Il serait inutile de chercher, dans ce nom de cheval Bayard, qu’on donne au gobelin, une analogie plus éloignée qu’une étymologie. Le mot Bayard signifie, en quelques patois, bay, de couleur rousse ; cheval Bayard, cheval roux. C’est à ce titre que des chevaux célèbres dans les annales de la chevalerie ont porté ce nom : le cheval des quatre fils Aymon et celui du paladin Renaud de Montauban, s’appelaient Bayard.

Le gobelin affecte parfois, aussi, la figure et les manières d’un petit villageois. Il se pavane sous ce masque hypocrite, et, pour complaire à sa manie, il faut l’appeler Bon Garçon[1] ; cette qualification le flatte beaucoup, et ne manque pas de provoquer ses bonnes grâces. Aussi, le paysan normand ne se fait-il pas faute de la lui accorder, avec une déférence narquoise que la peur et l’intérêt stimulent.
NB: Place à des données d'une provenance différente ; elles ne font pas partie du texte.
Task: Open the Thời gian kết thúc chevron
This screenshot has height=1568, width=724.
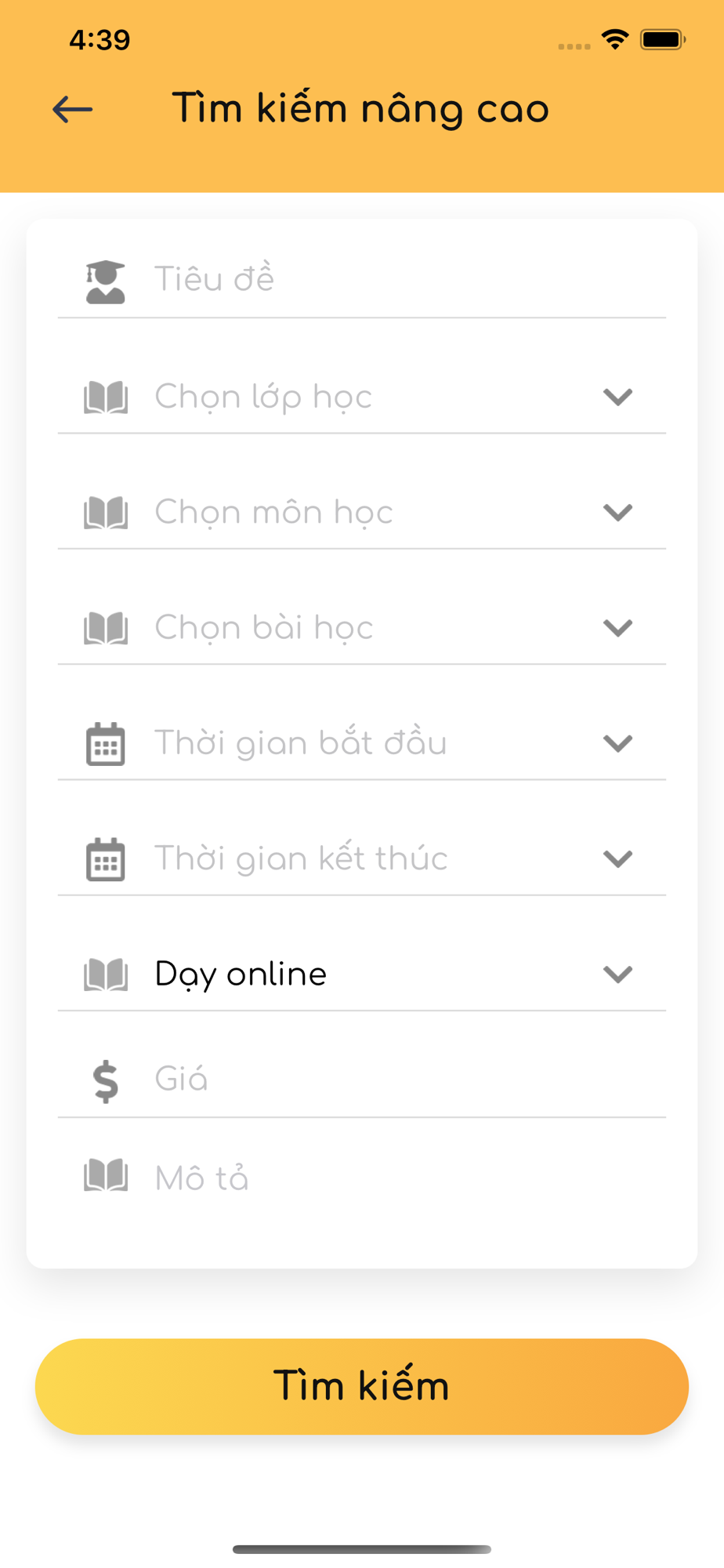Action: (x=617, y=859)
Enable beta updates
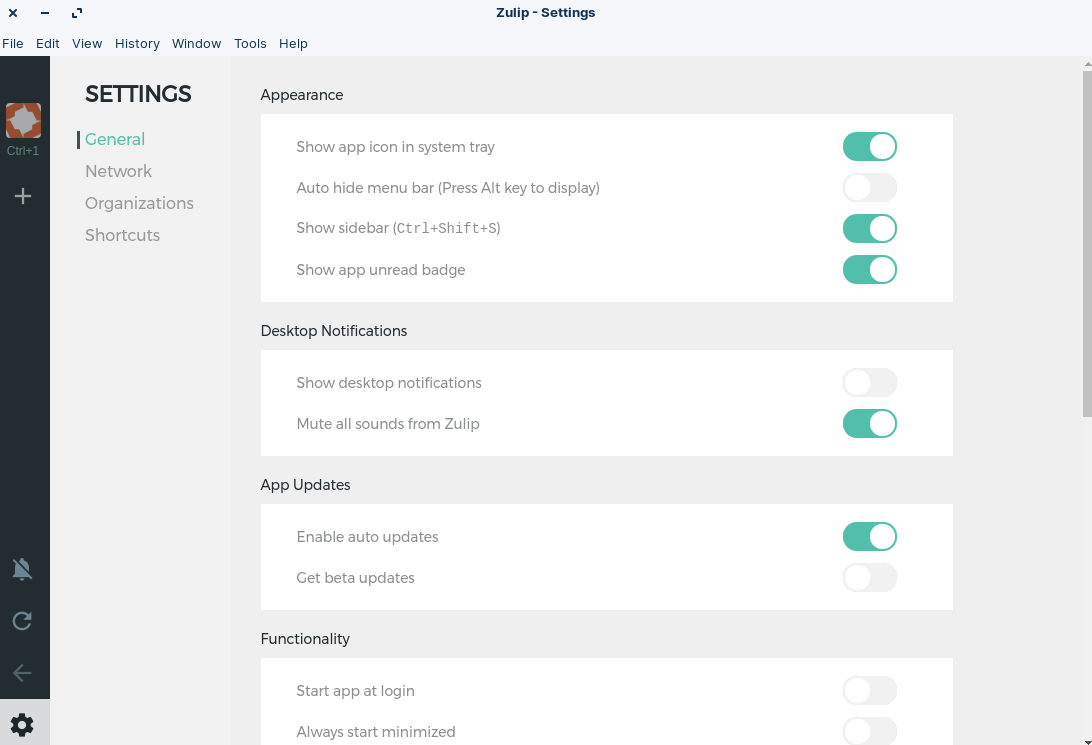The image size is (1092, 745). click(x=869, y=577)
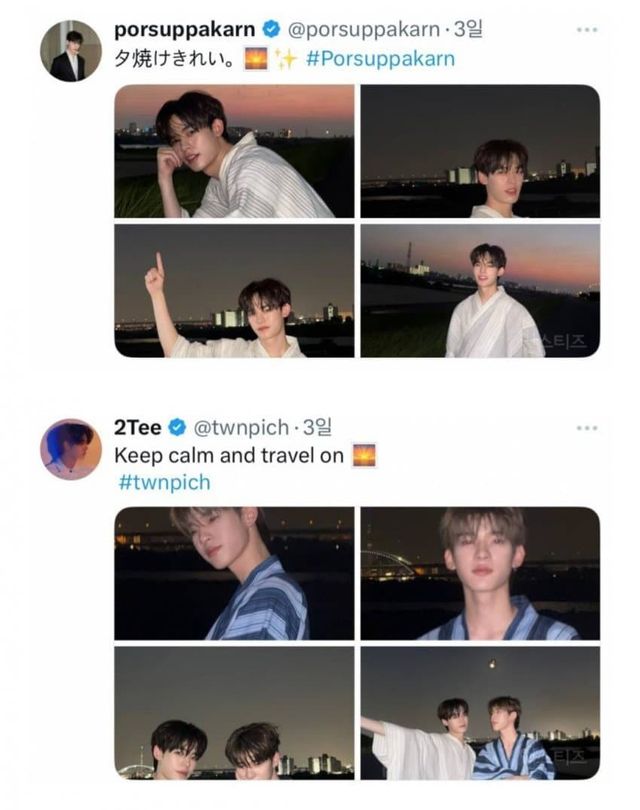Open more options on 2Tee's tweet
640x810 pixels.
pos(586,428)
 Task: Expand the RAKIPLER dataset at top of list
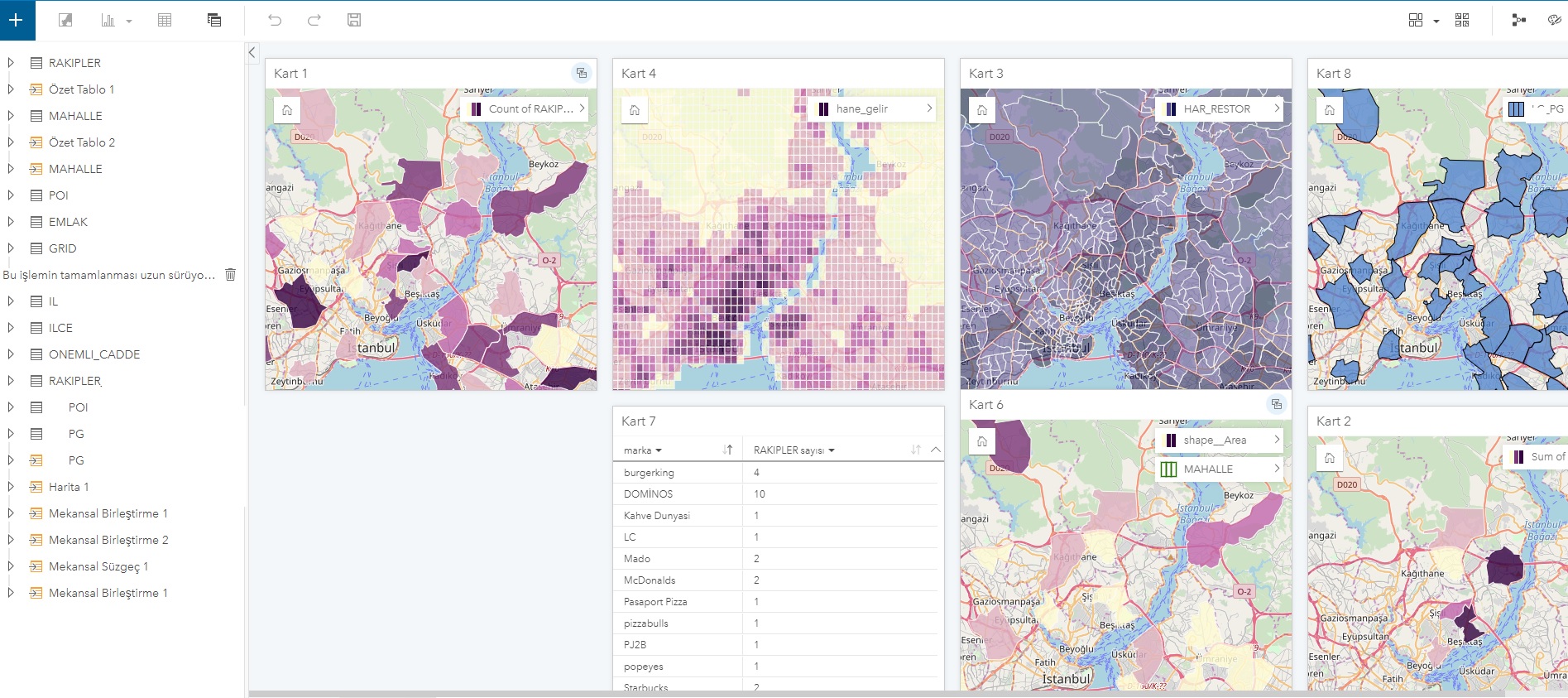click(x=11, y=63)
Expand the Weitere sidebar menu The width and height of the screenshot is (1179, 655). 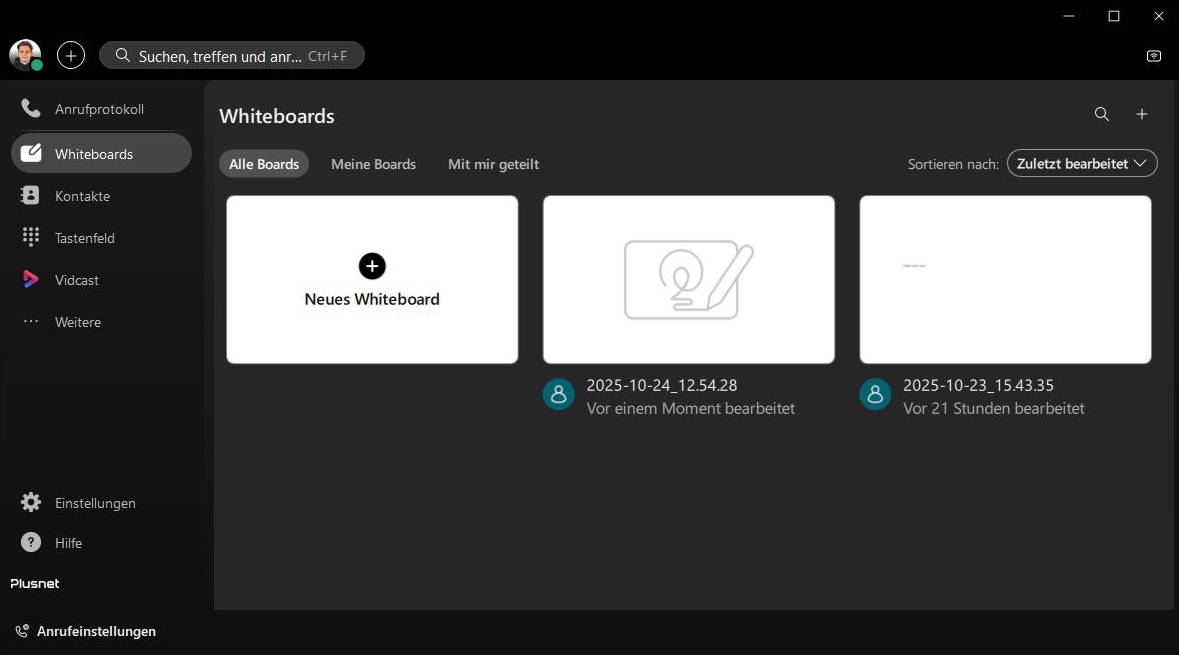[29, 321]
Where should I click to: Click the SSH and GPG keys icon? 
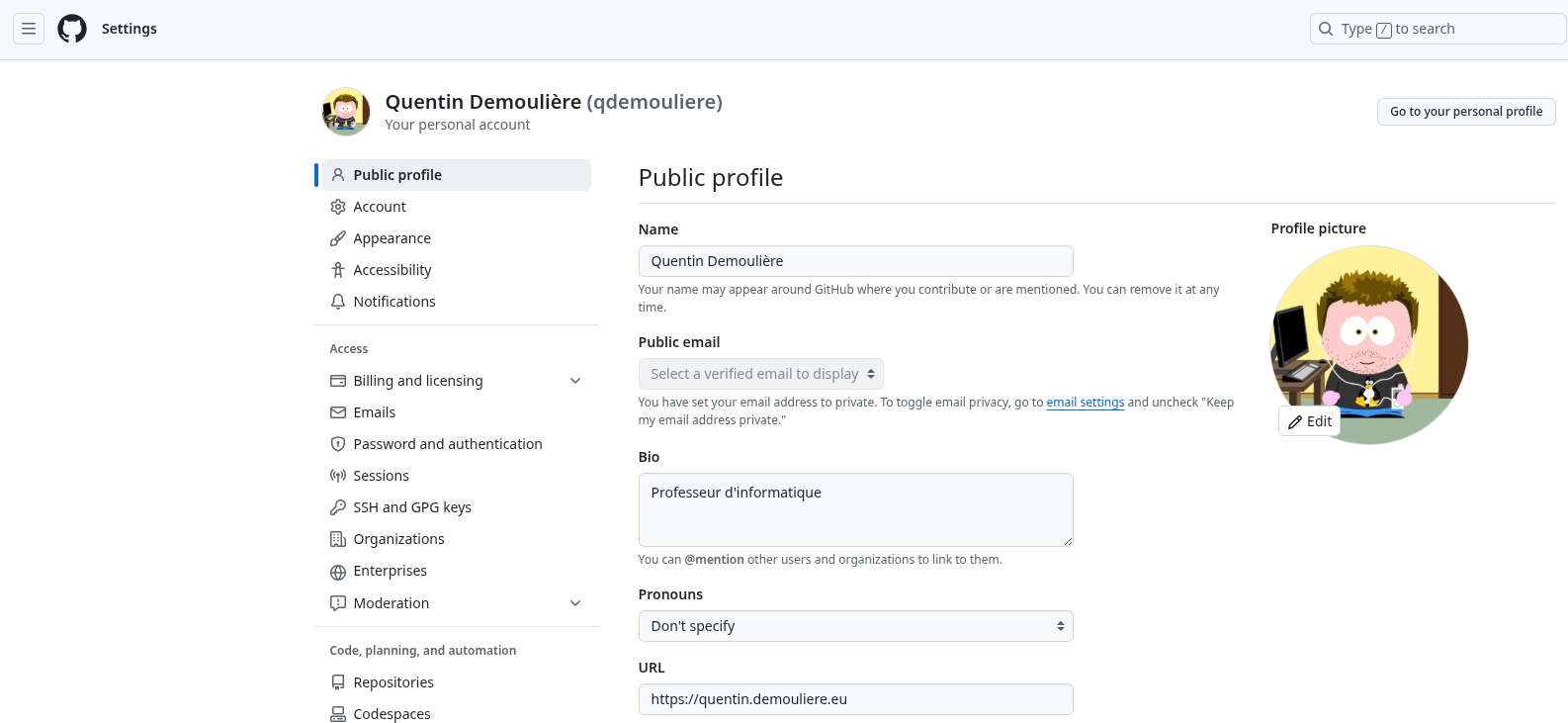click(338, 507)
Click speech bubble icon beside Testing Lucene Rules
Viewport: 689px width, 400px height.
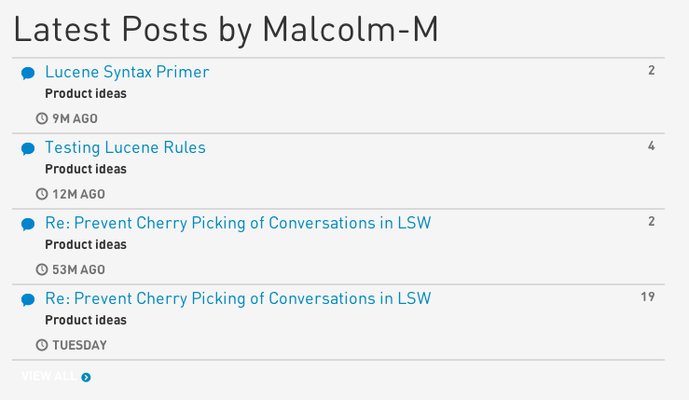point(28,149)
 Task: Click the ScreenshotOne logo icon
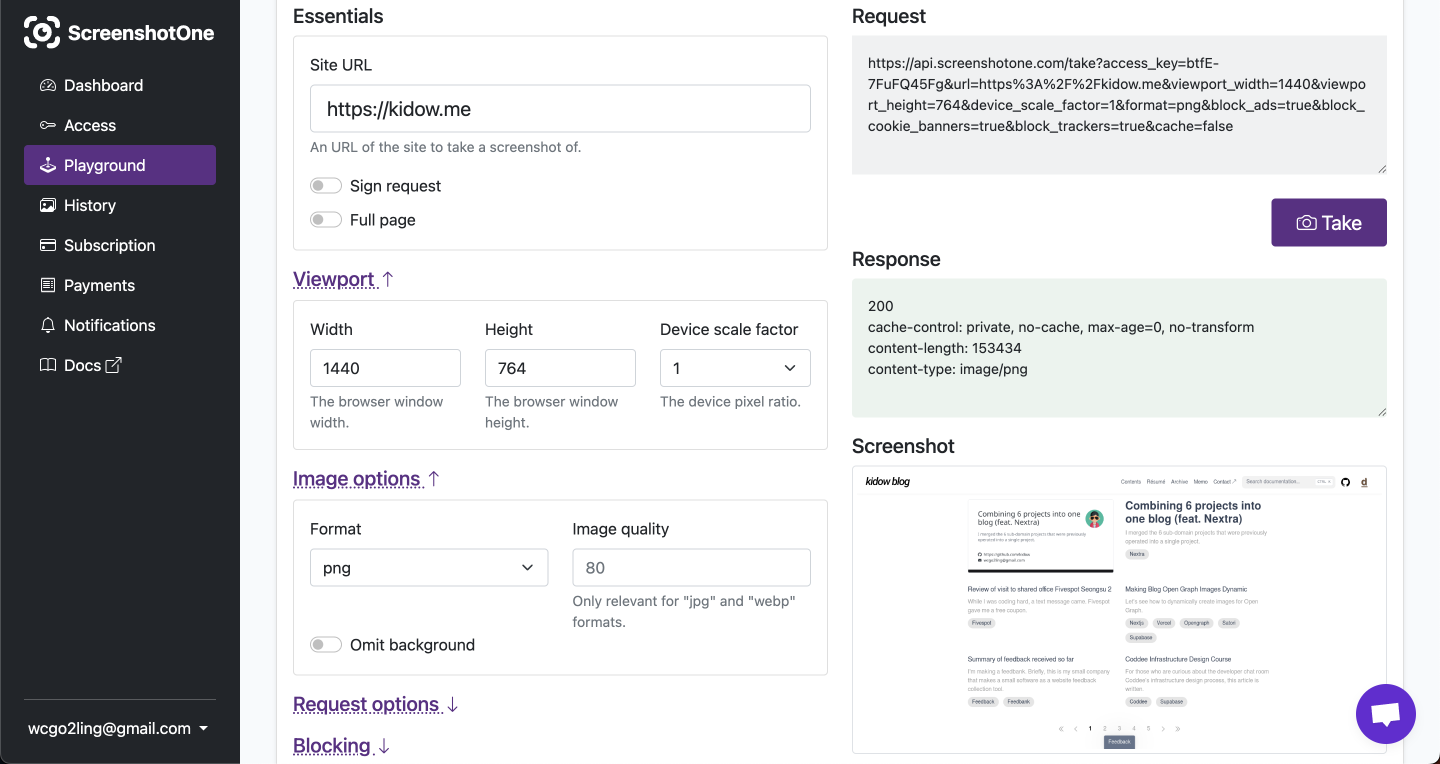(x=42, y=32)
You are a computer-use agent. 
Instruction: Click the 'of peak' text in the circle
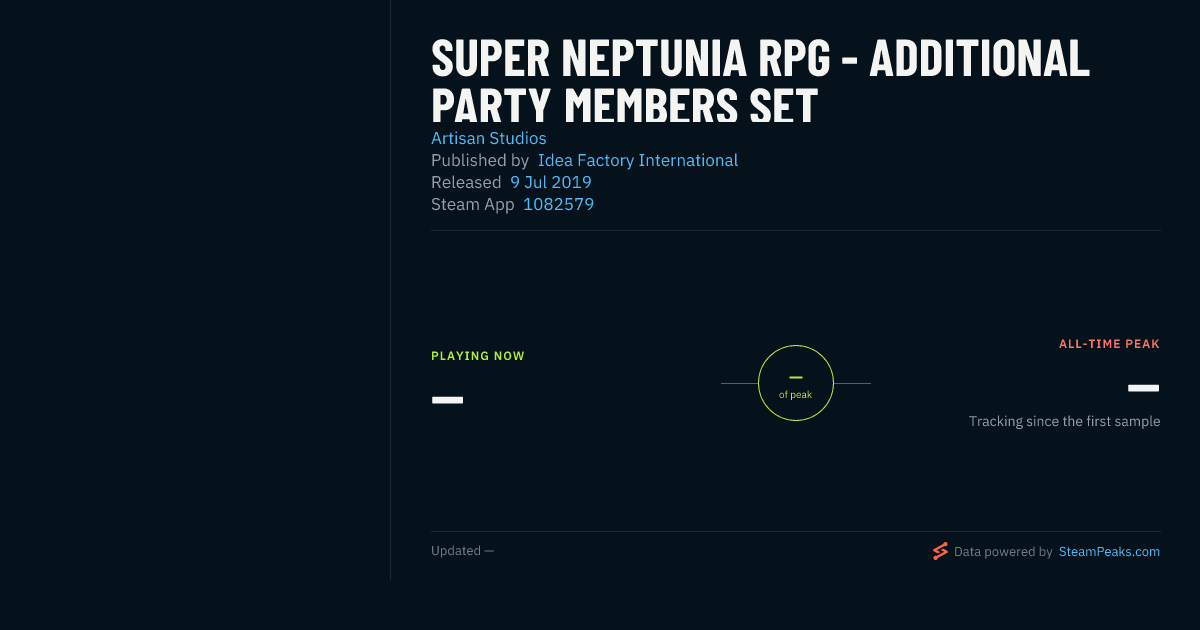pos(796,395)
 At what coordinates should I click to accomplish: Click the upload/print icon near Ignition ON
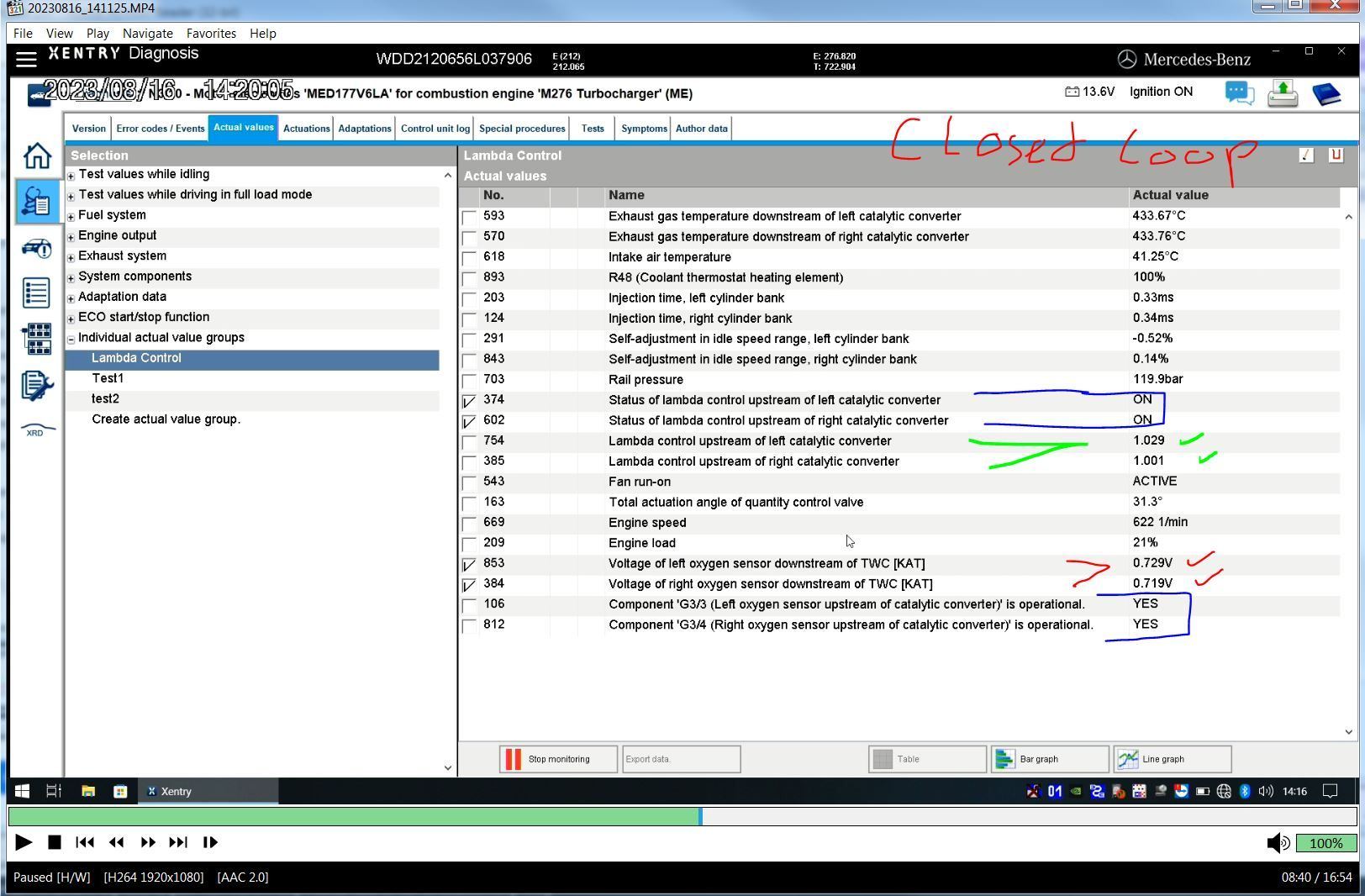coord(1283,93)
Nous osons à peine maintenant ajouter quelques explications sur la prédilection du lutin pour les jeunes filles ; car il y a un malencontreux proverbe qui s’est avisé de persiffler cette gracieuse et platonique sympathie :

Où il y a belle fille et bon vin,
Là aussi hante le lutin !

En dépit de l’intention malveillante de ce dicton, nous persistons à penser qu’il devait y avoir, entre la jeune fille et le lutin, toutes les conditions d’une joyeuse camaraderie, et nous fondons notre opinion sur des analogies de caractère faciles à signaler. N’ont-ils pas tous deux, en effet, les mêmes délicatesses de propreté et dégoût ; ce soin des détails, cette préoccupation des petites choses, qui appartiennent aux espèces intermédiaires ; un vif appétit aiguisé par la friandise ; une vive humeur aiguisée par la malice ; un amour-propre très digne, très prude, très amusant, rehaussé de quelque adorable ridicule qui le coiffe du bonnet pointu ; avec cela, des enthou-

  1. Le Gobelin anglais, Hob-Goblin, porte aussi le surnom de Robin Good-fellow, Robin Bon-garçon.